Malgré tout, Johan a un tempérament combatif. Il a créé un groupe WhatsApp qui réunit une vingtaine de personnes. Sur ce réseau social, ils se donnent des conseils, se remontent le moral pour mieux supporter ce quotidien où tout tourne autour de l’incontinence. “On ne sait jamais quand ça peut survenir. Alors j’essaie de contrôler mon transit. Je ne mange qu’un repas par jour. Mon but est d’arriver à aller aux toilettes quand je le décide, le mercredi, le samedi et le dimanche. Là, ça peut durer des heures. Je m’impose cela parce que je veux continuer à travailler. Mais il faut comprendre que tousser, éternuer, rigoler, se mettre accroupi, sont des situations où surviennent les fuites” explique Sylvia.
Anne essaie elle aussi de contrôler son transit. “Je me constipe, c’est ma parade” dit-elle, racontant ses insoutenables douleurs post-opératoires. “Aux toilettes, je serrais les dents sur un linge pour ne pas hurler. J’avais envie de mourir.” Elle a toujours la sensation de ressentir “comme des lames de rasoirs au niveau de l’anus.” Comme Léa qui occupe un emploi de serveuse, Anne a osé rompre le silence auprès de son employeur pour lui exposer clairement la situation. “Il fait preuve de beaucoup de compréhension” reconnaît-elle. “J’ai cette chance-là aussi” complète Léa.
Depuis que cette affaire a été révélée au début de l’été, des dizaines de patients renfermés jusque-là sur leur propre souffrance ont découvert qu’ils n’étaient pas seuls. Cela change tout, notamment à l’action judiciaire qu’ils engagent individuellement. “Au début tu te dis, “c’est la faute à pas de chance” raconte Sylvia. À chaque fois que je suis allée voir Luc Clémens en consultation pour lui expliquer la situation, il m’a tellement dit que le problème venait de moi, que c’était un problème psychologique, que mon cerveau ne commandait plus mon sphincter, que j’avais fini par le croire. Cette fois-ci enfin, je sais que je ne suis pas folle !”
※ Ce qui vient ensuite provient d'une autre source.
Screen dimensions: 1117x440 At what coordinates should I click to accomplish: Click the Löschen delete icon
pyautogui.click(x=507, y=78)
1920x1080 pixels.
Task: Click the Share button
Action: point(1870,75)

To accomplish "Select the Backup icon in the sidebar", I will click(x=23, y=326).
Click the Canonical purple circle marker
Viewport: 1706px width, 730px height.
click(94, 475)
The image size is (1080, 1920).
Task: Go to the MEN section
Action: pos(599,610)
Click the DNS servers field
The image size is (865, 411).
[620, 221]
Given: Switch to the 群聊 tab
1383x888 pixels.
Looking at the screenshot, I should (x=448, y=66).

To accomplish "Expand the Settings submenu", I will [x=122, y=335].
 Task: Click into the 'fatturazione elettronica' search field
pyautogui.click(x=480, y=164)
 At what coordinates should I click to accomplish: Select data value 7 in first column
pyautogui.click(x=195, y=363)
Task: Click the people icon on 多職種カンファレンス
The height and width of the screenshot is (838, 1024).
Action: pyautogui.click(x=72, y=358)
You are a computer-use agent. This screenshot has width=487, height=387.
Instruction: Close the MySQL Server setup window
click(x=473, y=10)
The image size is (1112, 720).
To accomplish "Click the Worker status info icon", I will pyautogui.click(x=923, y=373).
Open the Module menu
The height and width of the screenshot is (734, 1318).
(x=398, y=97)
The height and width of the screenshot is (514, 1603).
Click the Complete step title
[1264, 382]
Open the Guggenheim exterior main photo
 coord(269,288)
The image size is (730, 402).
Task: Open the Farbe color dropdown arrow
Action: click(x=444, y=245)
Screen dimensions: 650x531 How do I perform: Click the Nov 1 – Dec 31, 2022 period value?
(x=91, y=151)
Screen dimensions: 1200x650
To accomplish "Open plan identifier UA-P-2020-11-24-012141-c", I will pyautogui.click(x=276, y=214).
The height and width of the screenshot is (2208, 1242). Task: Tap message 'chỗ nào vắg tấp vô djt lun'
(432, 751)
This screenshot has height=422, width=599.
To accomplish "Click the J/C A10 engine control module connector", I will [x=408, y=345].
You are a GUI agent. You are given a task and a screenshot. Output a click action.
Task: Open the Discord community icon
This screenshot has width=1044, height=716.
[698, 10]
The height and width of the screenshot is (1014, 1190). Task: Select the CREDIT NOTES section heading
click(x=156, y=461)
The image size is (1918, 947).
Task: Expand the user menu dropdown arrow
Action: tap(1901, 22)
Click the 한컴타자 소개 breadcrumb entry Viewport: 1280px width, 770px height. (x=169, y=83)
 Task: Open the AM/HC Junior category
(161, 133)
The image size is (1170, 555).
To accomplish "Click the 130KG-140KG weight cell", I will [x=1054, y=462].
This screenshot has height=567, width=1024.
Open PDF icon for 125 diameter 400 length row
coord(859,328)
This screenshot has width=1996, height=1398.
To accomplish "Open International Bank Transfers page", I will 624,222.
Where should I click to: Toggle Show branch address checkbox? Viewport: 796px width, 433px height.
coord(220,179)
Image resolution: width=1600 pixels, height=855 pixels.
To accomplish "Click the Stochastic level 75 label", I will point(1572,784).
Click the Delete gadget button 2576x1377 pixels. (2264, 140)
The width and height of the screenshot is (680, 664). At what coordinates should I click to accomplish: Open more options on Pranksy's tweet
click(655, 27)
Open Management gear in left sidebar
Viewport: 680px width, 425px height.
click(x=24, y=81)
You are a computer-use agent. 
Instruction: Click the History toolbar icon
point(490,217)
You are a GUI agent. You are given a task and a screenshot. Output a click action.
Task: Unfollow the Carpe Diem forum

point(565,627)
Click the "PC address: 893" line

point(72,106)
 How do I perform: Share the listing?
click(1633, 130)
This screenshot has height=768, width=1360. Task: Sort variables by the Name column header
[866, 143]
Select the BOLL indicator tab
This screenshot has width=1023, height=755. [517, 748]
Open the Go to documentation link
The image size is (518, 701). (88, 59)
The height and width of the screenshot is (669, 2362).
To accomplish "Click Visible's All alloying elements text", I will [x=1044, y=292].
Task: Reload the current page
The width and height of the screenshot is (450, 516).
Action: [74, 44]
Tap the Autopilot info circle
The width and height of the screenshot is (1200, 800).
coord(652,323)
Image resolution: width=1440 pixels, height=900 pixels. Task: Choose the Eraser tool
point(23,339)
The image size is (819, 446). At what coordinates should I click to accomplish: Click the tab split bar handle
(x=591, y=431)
Johan, Léa, Fabienne, Sylvia et Anne espèrent obtenir gain de cause devant la justice, et être indemnisés à la hauteur de leur calvaire. Ils espèrent que Luc Clémens répondra de ses actes. “Il nous a mutilés lors de l’opération et humiliés en consultation en refusant de reconnaître ses erreurs. Nous voudrions qu’il paie pour cela” résument-ils, s’en remettant désormais à la justice.